ЗАДАНИЕ: Пожалуйста, отредактируйте записи от самого начала до строки с «[x=84, y=394]» включительно: замените «Serial Monitor» на «Serial Plotter», а остальное приведите без изменений.

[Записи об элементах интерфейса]
* * * *

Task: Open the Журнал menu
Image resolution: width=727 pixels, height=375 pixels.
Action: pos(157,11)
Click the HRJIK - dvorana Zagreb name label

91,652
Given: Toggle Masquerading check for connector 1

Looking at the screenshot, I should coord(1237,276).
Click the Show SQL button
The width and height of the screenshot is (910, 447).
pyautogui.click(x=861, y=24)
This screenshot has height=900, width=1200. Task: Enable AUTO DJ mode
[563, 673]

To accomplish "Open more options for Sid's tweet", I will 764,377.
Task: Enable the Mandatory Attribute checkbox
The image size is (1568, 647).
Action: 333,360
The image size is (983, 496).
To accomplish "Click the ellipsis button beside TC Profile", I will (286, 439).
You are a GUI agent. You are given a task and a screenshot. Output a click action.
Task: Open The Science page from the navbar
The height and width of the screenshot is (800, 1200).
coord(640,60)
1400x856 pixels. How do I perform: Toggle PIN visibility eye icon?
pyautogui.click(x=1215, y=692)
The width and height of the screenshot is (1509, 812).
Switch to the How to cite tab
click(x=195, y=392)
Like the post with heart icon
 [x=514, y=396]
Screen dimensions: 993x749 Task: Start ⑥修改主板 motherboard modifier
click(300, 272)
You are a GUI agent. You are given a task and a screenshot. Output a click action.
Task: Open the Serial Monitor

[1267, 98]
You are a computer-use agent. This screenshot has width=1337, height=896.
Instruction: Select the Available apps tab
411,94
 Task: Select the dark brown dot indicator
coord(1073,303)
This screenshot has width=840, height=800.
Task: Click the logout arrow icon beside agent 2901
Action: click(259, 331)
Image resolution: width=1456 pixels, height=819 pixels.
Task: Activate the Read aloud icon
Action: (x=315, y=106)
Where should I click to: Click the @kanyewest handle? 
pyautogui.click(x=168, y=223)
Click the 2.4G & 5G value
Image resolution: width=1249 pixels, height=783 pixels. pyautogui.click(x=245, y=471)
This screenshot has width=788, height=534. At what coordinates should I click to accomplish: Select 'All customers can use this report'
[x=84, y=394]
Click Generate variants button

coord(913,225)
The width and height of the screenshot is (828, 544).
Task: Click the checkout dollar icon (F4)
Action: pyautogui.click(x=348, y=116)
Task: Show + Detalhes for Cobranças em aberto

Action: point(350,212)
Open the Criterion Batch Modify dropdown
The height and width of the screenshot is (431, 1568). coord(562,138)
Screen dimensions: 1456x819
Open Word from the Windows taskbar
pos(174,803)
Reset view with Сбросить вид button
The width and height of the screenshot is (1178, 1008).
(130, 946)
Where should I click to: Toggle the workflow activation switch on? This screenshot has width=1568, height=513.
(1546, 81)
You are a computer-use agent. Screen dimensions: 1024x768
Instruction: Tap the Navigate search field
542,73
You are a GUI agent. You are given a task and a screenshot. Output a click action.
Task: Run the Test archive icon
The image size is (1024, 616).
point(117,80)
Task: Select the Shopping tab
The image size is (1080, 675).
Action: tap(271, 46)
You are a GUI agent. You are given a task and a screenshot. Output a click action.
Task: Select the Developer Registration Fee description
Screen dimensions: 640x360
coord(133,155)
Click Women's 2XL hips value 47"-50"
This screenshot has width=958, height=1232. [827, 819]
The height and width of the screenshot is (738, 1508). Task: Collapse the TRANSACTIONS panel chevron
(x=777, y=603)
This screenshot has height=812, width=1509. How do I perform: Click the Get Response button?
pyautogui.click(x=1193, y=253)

* * * *

ОТВЕТ:
Task: Open the Журнал menu
Image resolution: width=727 pixels, height=375 pixels.
Action: pos(157,11)
Click the HRJIK - dvorana Zagreb name label

91,652
Given: Toggle Masquerading check for connector 1

Looking at the screenshot, I should coord(1237,276).
Click the Show SQL button
The width and height of the screenshot is (910, 447).
pyautogui.click(x=861, y=24)
This screenshot has height=900, width=1200. Task: Enable AUTO DJ mode
[563, 673]

To accomplish "Open more options for Sid's tweet", I will 764,377.
Task: Enable the Mandatory Attribute checkbox
The image size is (1568, 647).
Action: 333,360
The image size is (983, 496).
To accomplish "Click the ellipsis button beside TC Profile", I will (286, 439).
You are a GUI agent. You are given a task and a screenshot. Output a click action.
Task: Open The Science page from the navbar
The height and width of the screenshot is (800, 1200).
coord(640,60)
1400x856 pixels. How do I perform: Toggle PIN visibility eye icon?
pyautogui.click(x=1215, y=692)
The width and height of the screenshot is (1509, 812).
Switch to the How to cite tab
click(x=195, y=392)
Like the post with heart icon
 [x=514, y=396]
Screen dimensions: 993x749 Task: Start ⑥修改主板 motherboard modifier
click(300, 272)
You are a GUI agent. You are given a task and a screenshot. Output a click action.
Task: Open the Serial Plotter

[1267, 98]
You are a computer-use agent. This screenshot has width=1337, height=896.
Instruction: Select the Available apps tab
411,94
 Task: Select the dark brown dot indicator
coord(1073,303)
This screenshot has width=840, height=800.
Task: Click the logout arrow icon beside agent 2901
Action: click(259, 331)
Image resolution: width=1456 pixels, height=819 pixels.
Task: Activate the Read aloud icon
Action: (x=315, y=106)
Where should I click to: Click the @kanyewest handle? 
pyautogui.click(x=168, y=223)
Click the 2.4G & 5G value
Image resolution: width=1249 pixels, height=783 pixels. pyautogui.click(x=245, y=471)
This screenshot has width=788, height=534. At what coordinates should I click to accomplish: Select 'All customers can use this report'
[x=84, y=394]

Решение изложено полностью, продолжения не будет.